◆ **WRITTEN TASK**:
Rewrite the records below as a numbered list, with one line per item and the blank lines omitted.

━━━━━━━━

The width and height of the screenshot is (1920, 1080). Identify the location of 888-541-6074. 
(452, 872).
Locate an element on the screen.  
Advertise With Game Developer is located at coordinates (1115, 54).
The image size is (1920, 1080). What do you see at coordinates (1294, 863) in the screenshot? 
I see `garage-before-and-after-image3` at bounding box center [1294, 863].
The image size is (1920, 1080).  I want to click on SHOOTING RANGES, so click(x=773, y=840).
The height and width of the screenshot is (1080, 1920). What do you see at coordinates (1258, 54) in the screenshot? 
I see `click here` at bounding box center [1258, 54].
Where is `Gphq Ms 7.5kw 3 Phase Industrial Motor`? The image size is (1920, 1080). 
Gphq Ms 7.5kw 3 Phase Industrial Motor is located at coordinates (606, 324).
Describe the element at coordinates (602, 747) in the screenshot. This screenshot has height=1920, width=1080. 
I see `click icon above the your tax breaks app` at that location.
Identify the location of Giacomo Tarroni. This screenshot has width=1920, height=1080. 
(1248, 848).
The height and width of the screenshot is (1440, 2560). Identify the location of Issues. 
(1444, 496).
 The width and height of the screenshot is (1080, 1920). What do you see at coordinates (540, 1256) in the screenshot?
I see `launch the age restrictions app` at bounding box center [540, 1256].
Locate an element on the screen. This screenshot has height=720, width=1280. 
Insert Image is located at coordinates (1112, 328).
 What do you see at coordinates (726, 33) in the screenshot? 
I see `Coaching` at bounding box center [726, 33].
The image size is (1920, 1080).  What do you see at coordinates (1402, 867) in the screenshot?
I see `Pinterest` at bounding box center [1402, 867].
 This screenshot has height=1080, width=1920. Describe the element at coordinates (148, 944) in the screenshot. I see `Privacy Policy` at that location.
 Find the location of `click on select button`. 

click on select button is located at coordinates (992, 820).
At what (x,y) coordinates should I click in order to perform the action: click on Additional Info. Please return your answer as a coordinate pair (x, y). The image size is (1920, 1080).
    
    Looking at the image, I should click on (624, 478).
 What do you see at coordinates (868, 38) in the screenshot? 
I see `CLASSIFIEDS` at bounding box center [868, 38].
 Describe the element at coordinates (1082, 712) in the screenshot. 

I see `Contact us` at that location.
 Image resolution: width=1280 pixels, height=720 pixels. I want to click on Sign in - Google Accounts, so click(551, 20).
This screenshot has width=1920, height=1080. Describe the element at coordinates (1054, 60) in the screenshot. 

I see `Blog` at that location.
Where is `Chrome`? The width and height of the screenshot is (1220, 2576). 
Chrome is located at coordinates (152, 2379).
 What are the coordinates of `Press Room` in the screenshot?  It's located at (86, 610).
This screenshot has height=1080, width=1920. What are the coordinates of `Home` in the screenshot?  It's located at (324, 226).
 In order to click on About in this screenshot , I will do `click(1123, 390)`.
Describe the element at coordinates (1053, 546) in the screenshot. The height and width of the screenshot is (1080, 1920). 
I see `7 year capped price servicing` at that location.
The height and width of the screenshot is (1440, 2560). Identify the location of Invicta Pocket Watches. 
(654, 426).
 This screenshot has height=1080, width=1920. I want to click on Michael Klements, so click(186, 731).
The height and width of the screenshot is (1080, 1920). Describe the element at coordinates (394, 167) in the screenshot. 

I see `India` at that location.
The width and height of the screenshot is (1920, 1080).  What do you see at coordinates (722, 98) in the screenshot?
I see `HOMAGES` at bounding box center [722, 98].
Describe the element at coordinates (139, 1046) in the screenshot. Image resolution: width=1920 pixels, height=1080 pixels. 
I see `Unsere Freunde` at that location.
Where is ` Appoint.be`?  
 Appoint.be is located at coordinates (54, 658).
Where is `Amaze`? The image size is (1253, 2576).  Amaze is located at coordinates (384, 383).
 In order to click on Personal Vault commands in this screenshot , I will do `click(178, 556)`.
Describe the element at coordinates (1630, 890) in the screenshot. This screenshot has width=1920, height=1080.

━━━━━━━━

◆ **ANSWER IN FULL**:
1. The width and height of the screenshot is (1920, 1080). Identify the location of 888-541-6074. 
2. (452, 872).
3. Locate an element on the screen.  
4. Advertise With Game Developer is located at coordinates (1115, 54).
5. The image size is (1920, 1080). What do you see at coordinates (1294, 863) in the screenshot? 
6. I see `garage-before-and-after-image3` at bounding box center [1294, 863].
7. The image size is (1920, 1080).  I want to click on SHOOTING RANGES, so click(x=773, y=840).
8. The height and width of the screenshot is (1080, 1920). What do you see at coordinates (1258, 54) in the screenshot? 
9. I see `click here` at bounding box center [1258, 54].
10. Where is `Gphq Ms 7.5kw 3 Phase Industrial Motor`? The image size is (1920, 1080). 
11. Gphq Ms 7.5kw 3 Phase Industrial Motor is located at coordinates (606, 324).
12. Describe the element at coordinates (602, 747) in the screenshot. This screenshot has height=1920, width=1080. 
13. I see `click icon above the your tax breaks app` at that location.
14. Identify the location of Giacomo Tarroni. This screenshot has width=1920, height=1080. 
15. (1248, 848).
16. The height and width of the screenshot is (1440, 2560). Identify the location of Issues. 
17. (1444, 496).
18.  The width and height of the screenshot is (1080, 1920). What do you see at coordinates (540, 1256) in the screenshot?
19. I see `launch the age restrictions app` at bounding box center [540, 1256].
20. Locate an element on the screen. This screenshot has height=720, width=1280. 
21. Insert Image is located at coordinates (1112, 328).
22.  What do you see at coordinates (726, 33) in the screenshot? 
23. I see `Coaching` at bounding box center [726, 33].
24. The image size is (1920, 1080).  What do you see at coordinates (1402, 867) in the screenshot?
25. I see `Pinterest` at bounding box center [1402, 867].
26.  This screenshot has height=1080, width=1920. Describe the element at coordinates (148, 944) in the screenshot. I see `Privacy Policy` at that location.
27.  Find the location of `click on select button`. 
28. click on select button is located at coordinates (992, 820).
29. At what (x,y) coordinates should I click in order to perform the action: click on Additional Info. Please return your answer as a coordinate pair (x, y). The image size is (1920, 1080).
30.     Looking at the image, I should click on (624, 478).
31.  What do you see at coordinates (868, 38) in the screenshot? 
32. I see `CLASSIFIEDS` at bounding box center [868, 38].
33.  Describe the element at coordinates (1082, 712) in the screenshot. 
34. I see `Contact us` at that location.
35.  Image resolution: width=1280 pixels, height=720 pixels. I want to click on Sign in - Google Accounts, so click(551, 20).
36. This screenshot has width=1920, height=1080. Describe the element at coordinates (1054, 60) in the screenshot. 
37. I see `Blog` at that location.
38. Where is `Chrome`? The width and height of the screenshot is (1220, 2576). 
39. Chrome is located at coordinates (152, 2379).
40.  What are the coordinates of `Press Room` in the screenshot?  It's located at (86, 610).
41. This screenshot has height=1080, width=1920. What are the coordinates of `Home` in the screenshot?  It's located at (324, 226).
42.  In order to click on About in this screenshot , I will do `click(1123, 390)`.
43. Describe the element at coordinates (1053, 546) in the screenshot. The height and width of the screenshot is (1080, 1920). 
44. I see `7 year capped price servicing` at that location.
45. The height and width of the screenshot is (1440, 2560). Identify the location of Invicta Pocket Watches. 
46. (654, 426).
47.  This screenshot has height=1080, width=1920. I want to click on Michael Klements, so click(186, 731).
48. The height and width of the screenshot is (1080, 1920). Describe the element at coordinates (394, 167) in the screenshot. 
49. I see `India` at that location.
50. The width and height of the screenshot is (1920, 1080).  What do you see at coordinates (722, 98) in the screenshot?
51. I see `HOMAGES` at bounding box center [722, 98].
52. Describe the element at coordinates (139, 1046) in the screenshot. Image resolution: width=1920 pixels, height=1080 pixels. 
53. I see `Unsere Freunde` at that location.
54. Where is ` Appoint.be`?  
55.  Appoint.be is located at coordinates (54, 658).
56. Where is `Amaze`? The image size is (1253, 2576).  Amaze is located at coordinates (384, 383).
57.  In order to click on Personal Vault commands in this screenshot , I will do `click(178, 556)`.
58. Describe the element at coordinates (1630, 890) in the screenshot. This screenshot has width=1920, height=1080.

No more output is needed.